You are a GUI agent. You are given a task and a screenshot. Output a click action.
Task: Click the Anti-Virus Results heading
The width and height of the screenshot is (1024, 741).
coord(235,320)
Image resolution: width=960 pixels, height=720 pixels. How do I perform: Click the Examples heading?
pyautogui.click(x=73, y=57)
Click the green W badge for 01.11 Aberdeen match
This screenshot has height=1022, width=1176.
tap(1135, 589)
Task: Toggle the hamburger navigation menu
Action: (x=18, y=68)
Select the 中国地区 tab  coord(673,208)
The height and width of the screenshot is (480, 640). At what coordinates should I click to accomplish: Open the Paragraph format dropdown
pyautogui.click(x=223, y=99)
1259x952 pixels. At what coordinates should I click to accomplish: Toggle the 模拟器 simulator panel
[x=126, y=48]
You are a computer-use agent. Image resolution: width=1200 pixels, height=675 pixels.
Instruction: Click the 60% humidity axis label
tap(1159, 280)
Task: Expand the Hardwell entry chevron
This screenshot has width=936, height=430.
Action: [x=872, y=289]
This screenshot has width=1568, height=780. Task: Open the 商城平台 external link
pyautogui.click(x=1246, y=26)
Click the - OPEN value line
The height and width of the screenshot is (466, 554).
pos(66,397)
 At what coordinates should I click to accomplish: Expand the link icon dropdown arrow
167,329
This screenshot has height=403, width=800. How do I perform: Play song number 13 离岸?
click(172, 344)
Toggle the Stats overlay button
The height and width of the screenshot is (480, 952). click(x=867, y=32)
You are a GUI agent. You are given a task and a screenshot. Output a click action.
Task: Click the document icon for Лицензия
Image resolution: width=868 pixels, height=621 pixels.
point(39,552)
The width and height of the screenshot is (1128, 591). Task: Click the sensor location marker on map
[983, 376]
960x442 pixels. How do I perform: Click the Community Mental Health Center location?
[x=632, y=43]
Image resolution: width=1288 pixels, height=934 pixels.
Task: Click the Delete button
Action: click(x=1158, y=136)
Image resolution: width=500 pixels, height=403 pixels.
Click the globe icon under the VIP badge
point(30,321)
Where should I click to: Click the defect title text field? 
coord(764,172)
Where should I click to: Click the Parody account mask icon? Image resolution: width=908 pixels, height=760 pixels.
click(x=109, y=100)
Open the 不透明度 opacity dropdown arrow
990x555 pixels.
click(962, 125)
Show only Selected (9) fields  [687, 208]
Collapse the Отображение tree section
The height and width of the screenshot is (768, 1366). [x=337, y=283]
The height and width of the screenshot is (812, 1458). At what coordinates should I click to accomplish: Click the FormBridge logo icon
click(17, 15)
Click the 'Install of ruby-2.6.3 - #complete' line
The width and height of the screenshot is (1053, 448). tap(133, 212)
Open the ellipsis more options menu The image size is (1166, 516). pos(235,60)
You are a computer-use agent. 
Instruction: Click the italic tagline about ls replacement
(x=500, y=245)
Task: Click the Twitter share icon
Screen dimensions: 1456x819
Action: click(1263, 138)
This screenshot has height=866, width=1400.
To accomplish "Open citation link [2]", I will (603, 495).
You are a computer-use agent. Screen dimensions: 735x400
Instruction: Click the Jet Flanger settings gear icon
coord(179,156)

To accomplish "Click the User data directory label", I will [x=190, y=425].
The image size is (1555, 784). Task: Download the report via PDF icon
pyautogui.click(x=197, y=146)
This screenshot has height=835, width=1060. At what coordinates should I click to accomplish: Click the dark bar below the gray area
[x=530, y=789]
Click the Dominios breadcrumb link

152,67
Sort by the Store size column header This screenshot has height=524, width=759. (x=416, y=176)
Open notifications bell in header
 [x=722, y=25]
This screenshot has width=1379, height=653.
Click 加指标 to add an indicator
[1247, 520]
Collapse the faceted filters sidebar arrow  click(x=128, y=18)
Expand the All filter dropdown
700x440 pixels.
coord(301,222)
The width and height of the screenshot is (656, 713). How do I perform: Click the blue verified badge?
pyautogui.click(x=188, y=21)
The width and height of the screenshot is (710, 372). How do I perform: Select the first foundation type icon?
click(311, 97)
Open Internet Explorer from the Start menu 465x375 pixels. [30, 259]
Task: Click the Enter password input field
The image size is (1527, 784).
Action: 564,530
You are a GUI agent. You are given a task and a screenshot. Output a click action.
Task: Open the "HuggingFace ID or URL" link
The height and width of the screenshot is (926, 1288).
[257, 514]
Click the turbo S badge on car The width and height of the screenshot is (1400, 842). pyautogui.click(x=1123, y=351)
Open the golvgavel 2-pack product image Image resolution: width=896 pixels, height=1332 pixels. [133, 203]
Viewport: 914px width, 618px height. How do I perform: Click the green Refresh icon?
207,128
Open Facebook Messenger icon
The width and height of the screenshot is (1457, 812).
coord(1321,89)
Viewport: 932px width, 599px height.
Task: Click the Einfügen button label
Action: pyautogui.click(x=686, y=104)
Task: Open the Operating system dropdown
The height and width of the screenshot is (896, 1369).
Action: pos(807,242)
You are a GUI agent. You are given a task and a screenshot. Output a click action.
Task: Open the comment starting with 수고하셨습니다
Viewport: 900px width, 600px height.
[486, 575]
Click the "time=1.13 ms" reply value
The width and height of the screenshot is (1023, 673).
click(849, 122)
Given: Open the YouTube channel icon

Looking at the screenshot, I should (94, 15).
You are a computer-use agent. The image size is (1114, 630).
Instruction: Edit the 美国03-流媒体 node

-*-

**TASK DESCRIPTION:** A faithful copy of the whole listing is needed.

**RESPONSE TO THE EXERCISE:**
You are a GUI agent. You are given a task and a screenshot. Output a click action.
Task: Click the Anti-Virus Results heading
The width and height of the screenshot is (1024, 741).
coord(235,320)
Image resolution: width=960 pixels, height=720 pixels. How do I perform: Click the Examples heading?
pyautogui.click(x=73, y=57)
Click the green W badge for 01.11 Aberdeen match
This screenshot has height=1022, width=1176.
tap(1135, 589)
Task: Toggle the hamburger navigation menu
Action: (x=18, y=68)
Select the 中国地区 tab  coord(673,208)
The height and width of the screenshot is (480, 640). At what coordinates should I click to accomplish: Open the Paragraph format dropdown
pyautogui.click(x=223, y=99)
1259x952 pixels. At what coordinates should I click to accomplish: Toggle the 模拟器 simulator panel
[x=126, y=48]
You are a computer-use agent. Image resolution: width=1200 pixels, height=675 pixels.
Instruction: Click the 60% humidity axis label
tap(1159, 280)
Task: Expand the Hardwell entry chevron
This screenshot has width=936, height=430.
Action: [x=872, y=289]
This screenshot has width=1568, height=780. Task: Open the 商城平台 external link
pyautogui.click(x=1246, y=26)
Click the - OPEN value line
The height and width of the screenshot is (466, 554).
pos(66,397)
 At what coordinates should I click to accomplish: Expand the link icon dropdown arrow
167,329
This screenshot has height=403, width=800. How do I perform: Play song number 13 离岸?
click(172, 344)
Toggle the Stats overlay button
The height and width of the screenshot is (480, 952). click(x=867, y=32)
You are a GUI agent. You are given a task and a screenshot. Output a click action.
Task: Click the document icon for Лицензия
Image resolution: width=868 pixels, height=621 pixels.
point(39,552)
The width and height of the screenshot is (1128, 591). Task: Click the sensor location marker on map
[983, 376]
960x442 pixels. How do I perform: Click the Community Mental Health Center location?
[x=632, y=43]
Image resolution: width=1288 pixels, height=934 pixels.
Task: Click the Delete button
Action: click(x=1158, y=136)
Image resolution: width=500 pixels, height=403 pixels.
Click the globe icon under the VIP badge
point(30,321)
Where should I click to: Click the defect title text field? 
coord(764,172)
Where should I click to: Click the Parody account mask icon? Image resolution: width=908 pixels, height=760 pixels.
click(x=109, y=100)
Open the 不透明度 opacity dropdown arrow
990x555 pixels.
click(962, 125)
Show only Selected (9) fields  [687, 208]
Collapse the Отображение tree section
The height and width of the screenshot is (768, 1366). [x=337, y=283]
The height and width of the screenshot is (812, 1458). At what coordinates should I click to accomplish: Click the FormBridge logo icon
click(17, 15)
Click the 'Install of ruby-2.6.3 - #complete' line
The width and height of the screenshot is (1053, 448). tap(133, 212)
Open the ellipsis more options menu The image size is (1166, 516). pos(235,60)
You are a computer-use agent. 
Instruction: Click the italic tagline about ls replacement
(x=500, y=245)
Task: Click the Twitter share icon
Screen dimensions: 1456x819
Action: click(1263, 138)
This screenshot has height=866, width=1400.
To accomplish "Open citation link [2]", I will (603, 495).
You are a computer-use agent. Screen dimensions: 735x400
Instruction: Click the Jet Flanger settings gear icon
coord(179,156)

To accomplish "Click the User data directory label", I will [x=190, y=425].
The image size is (1555, 784). Task: Download the report via PDF icon
pyautogui.click(x=197, y=146)
This screenshot has height=835, width=1060. At what coordinates should I click to accomplish: Click the dark bar below the gray area
[x=530, y=789]
Click the Dominios breadcrumb link

152,67
Sort by the Store size column header This screenshot has height=524, width=759. (x=416, y=176)
Open notifications bell in header
 [x=722, y=25]
This screenshot has width=1379, height=653.
Click 加指标 to add an indicator
[1247, 520]
Collapse the faceted filters sidebar arrow  click(x=128, y=18)
Expand the All filter dropdown
700x440 pixels.
coord(301,222)
The width and height of the screenshot is (656, 713). How do I perform: Click the blue verified badge?
pyautogui.click(x=188, y=21)
The width and height of the screenshot is (710, 372). How do I perform: Select the first foundation type icon?
click(311, 97)
Open Internet Explorer from the Start menu 465x375 pixels. [30, 259]
Task: Click the Enter password input field
The image size is (1527, 784).
Action: 564,530
You are a GUI agent. You are given a task and a screenshot. Output a click action.
Task: Open the "HuggingFace ID or URL" link
The height and width of the screenshot is (926, 1288).
[257, 514]
Click the turbo S badge on car The width and height of the screenshot is (1400, 842). pyautogui.click(x=1123, y=351)
Open the golvgavel 2-pack product image Image resolution: width=896 pixels, height=1332 pixels. [133, 203]
Viewport: 914px width, 618px height. How do I perform: Click the green Refresh icon?
207,128
Open Facebook Messenger icon
The width and height of the screenshot is (1457, 812).
coord(1321,89)
Viewport: 932px width, 599px height.
Task: Click the Einfügen button label
Action: pyautogui.click(x=686, y=104)
Task: Open the Operating system dropdown
The height and width of the screenshot is (896, 1369).
Action: pos(807,242)
You are a GUI agent. You are given a task and a screenshot. Output a click action.
Task: Open the comment starting with 수고하셨습니다
Viewport: 900px width, 600px height.
[486, 575]
Click the "time=1.13 ms" reply value
The width and height of the screenshot is (1023, 673).
click(849, 122)
Given: Open the YouTube channel icon

Looking at the screenshot, I should (94, 15).
You are a computer-use agent. The image size is (1114, 630).
Instruction: Edit the 美国03-流媒体 node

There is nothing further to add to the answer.